Älter als das Grundgesetz sind die Diskussionen über Reichweite und Garantiegehalt der Religionsfreiheit. Die Frage, was das Grundrecht der Religionsfreiheit garantiert und welche religiösen Betätigungen Schutz genießen, blieb stets aktuell. Sie forderte die Rechtswissenschaft heraus, Spannungsfelder zwischen Religionsfreiheit und den Realitäten einer nicht mehr ausschließlich „christlich-abendländisch“ geprägten Gesellschaft zu bearbeiten.
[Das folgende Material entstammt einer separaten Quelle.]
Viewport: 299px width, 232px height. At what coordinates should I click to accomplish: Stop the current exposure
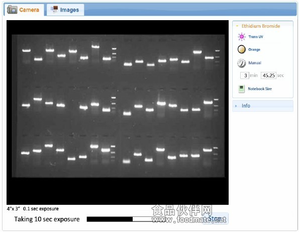coord(216,218)
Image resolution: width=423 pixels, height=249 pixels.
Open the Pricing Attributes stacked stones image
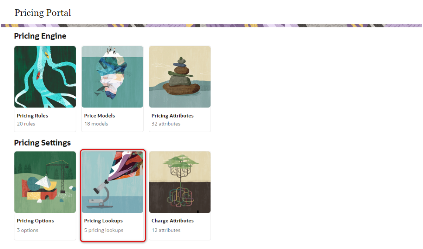pyautogui.click(x=180, y=77)
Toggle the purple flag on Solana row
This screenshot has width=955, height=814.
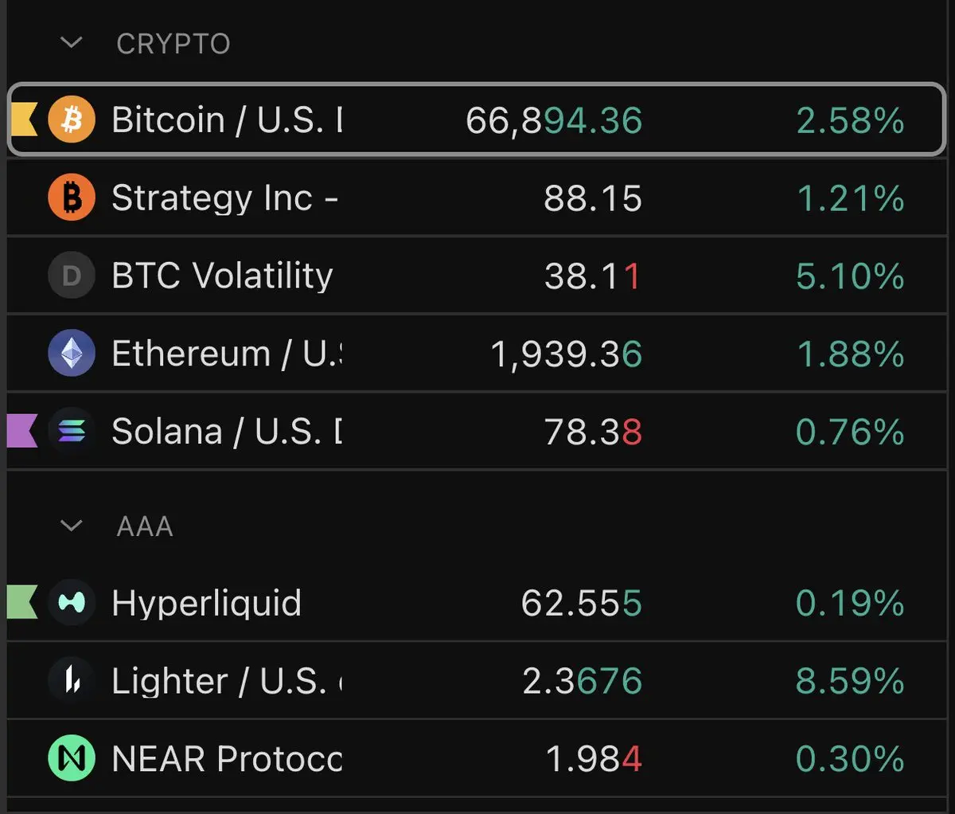[22, 431]
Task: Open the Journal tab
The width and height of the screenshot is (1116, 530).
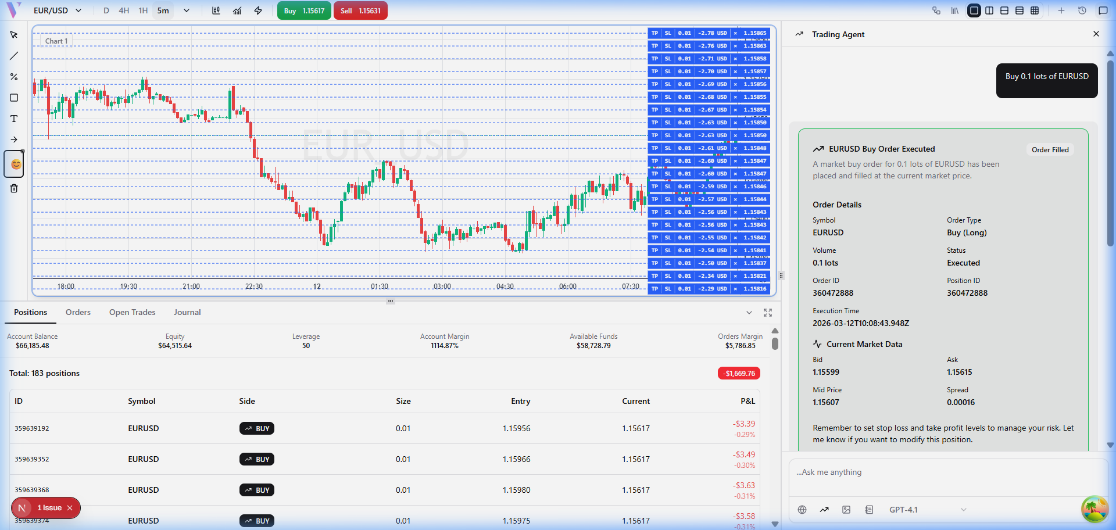Action: tap(187, 312)
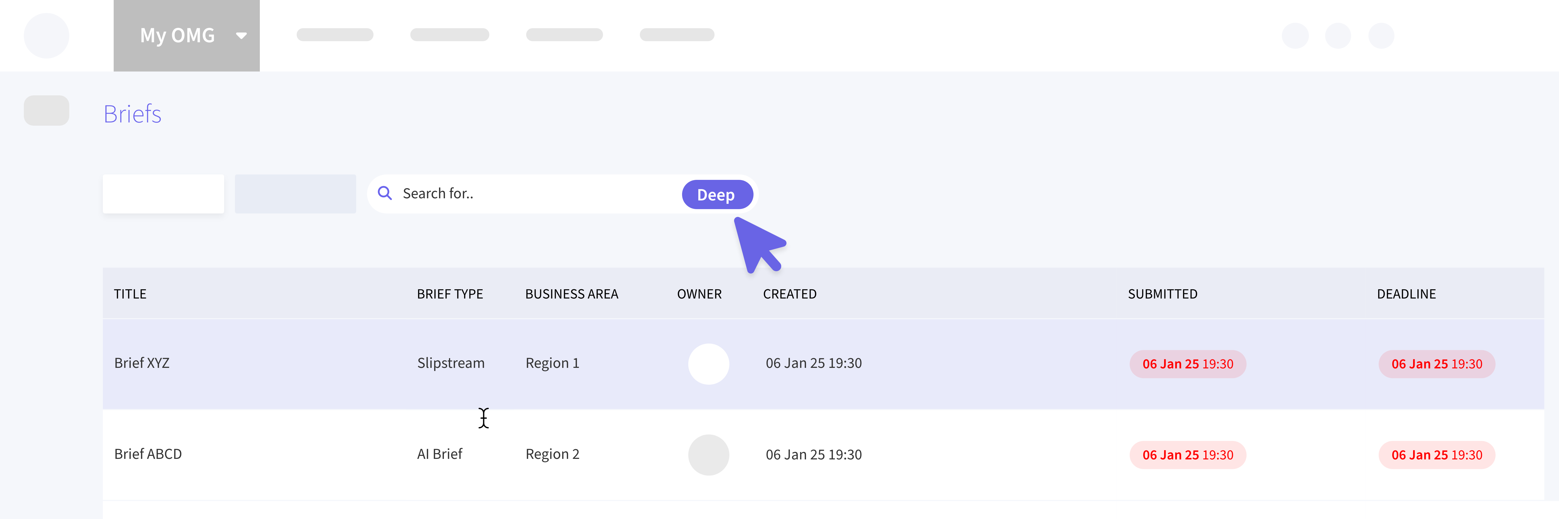Open the Brief XYZ row title
The image size is (1559, 519).
[142, 363]
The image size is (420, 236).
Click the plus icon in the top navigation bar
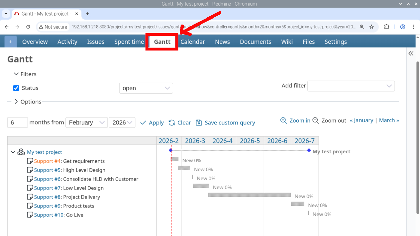pos(10,41)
Einen Ansatz zur „Grenzbestimmung“ der Religionsfreiheit bildet die sogenannte Kulturvölker- oder Kulturadäquanzformel. Sie wurde 1960 vom Bundesverfassungsgericht im sogenannten „Tabakfall“ bzw. „Ludendorffianer-Fall“ entwickelt und in späteren Entscheidungen zitiert. Das BVerfG führte aus, dass das Grundgesetz nur solche Glaubensbetätigungen schützt, die sich bei „heutigen Kulturvölkern“ auf Basis übereinstimmender sittlicher Grundanschauungen entwickelt haben. Gegen diese Verengung des Garantiegehalts regte sich früh Widerstand in der Literatur, und auch das BVerfG sendete später Signale, die als Abrücken von der Kulturvölkerformel gedeutet wurden. Dennoch gibt es weiterhin Meinungen, die an den Grundsätzen der Kulturadäquanz festhalten.
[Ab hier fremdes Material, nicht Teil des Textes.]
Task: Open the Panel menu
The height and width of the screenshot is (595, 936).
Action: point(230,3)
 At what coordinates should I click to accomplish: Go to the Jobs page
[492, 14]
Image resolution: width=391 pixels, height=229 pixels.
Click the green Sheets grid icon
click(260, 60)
Diese Arbeit beleuchtet das Meinungsbild zu Sinn und Schlüssigkeit der Kulturvölkerformel in Literatur und Rechtsprechung, analysiert die Positionen der letzten 60 Jahre und bewertet sie kritisch. Es wird untersucht, welche Bedeutung die Kulturadäquanz zur Lösung heutiger Konflikte zwischen Glaubensausübung und widerstreitenden Interessen hat. Abschließend werden alternative Ansätze zur Grenzbestimmung der Religionsfreiheit und deren Eignung diskutiert, gefolgt von einer Empfehlung zur Problemlösung.